We are oft to blame in this –
Tis too much proved – that with devotion’s visage
And pious action we do sugar o’er
The devil himself. – Hamlet
There is an unfortunate convergence of interests becoming apparent in the recent research gold rush which raises questions about the quality of the educational debate – or, more accurately, the quality of research input into the debate about where education should be going.
Consider, for example, the Education Endowment Foundation. The government has invested considerable funds via the EEF to run randomized controlled trials. One of the RCT evaluations recently released by the EEF was for a programme called Switch-On Reading. What is not apparent in the headline, but appears later in the report, is that the programme is in fact a repackaging of Reading Recovery, which is now being aimed at students at the transition between Key Stages 2 and 3.

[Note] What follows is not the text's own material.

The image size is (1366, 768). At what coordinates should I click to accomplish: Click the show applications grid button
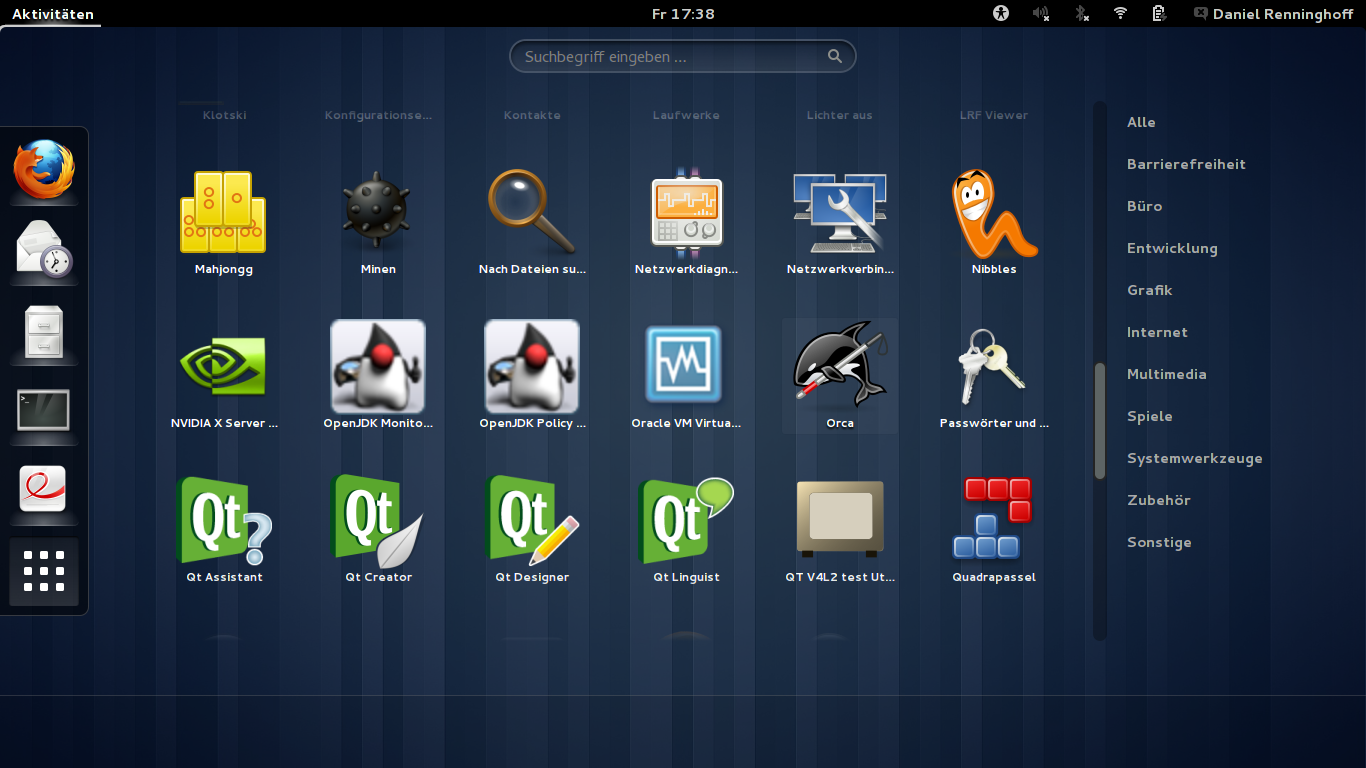44,572
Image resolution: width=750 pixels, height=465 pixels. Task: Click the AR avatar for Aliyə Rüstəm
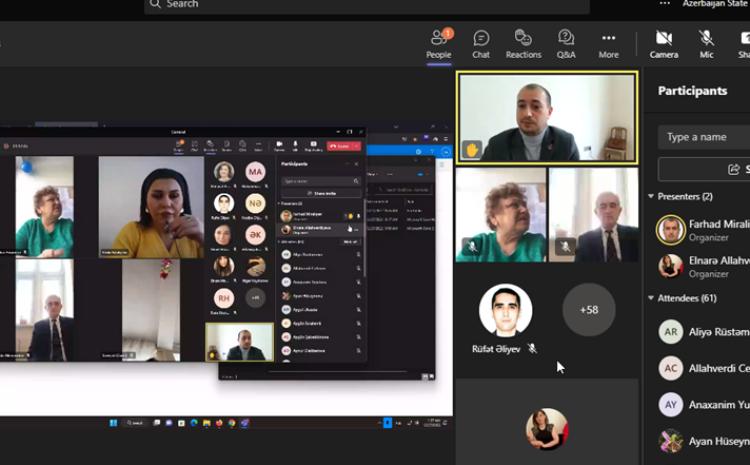pos(671,332)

Its provenance does not automatically make Switch-On Reading bad. The key question the study needs to answer is whether the intervention is effective enough to justify both financial cost and opportunity cost. Financially, the authors of the report calculate that it costs £672 per pupil to deliver. That’s expensive by some standards, depending on what we compare it with, but is cheap compared to the cost of a student leaving school unable to read fluently. In terms of opportunity cost, the programme consists of 20-minute tuition sessions daily over ten weeks, a total of 1000 minutes or about 16 hours. The 20 minutes a day can probably come out of form/tutor/registration time in the mornings. Ten weeks of that isn’t going to destroy anyone’s educational life chances. If the programme is effective, the costs are bearable.
So how effective is Switch-On Reading? The evaluators decided that it has an effect size of 0.24. What does this mean? The EEF tells us that an effect size of 0.6 can be compared to about a year’s progress. So this programme delivers about four months’ progress, in daily sessions over two and a half months. John Hattie, in his mega-meta-analysis, has suggested that the average effect size of an educational intervention is about 0.4, and argues that we should be focusing on interventions that have an impact above this threshold.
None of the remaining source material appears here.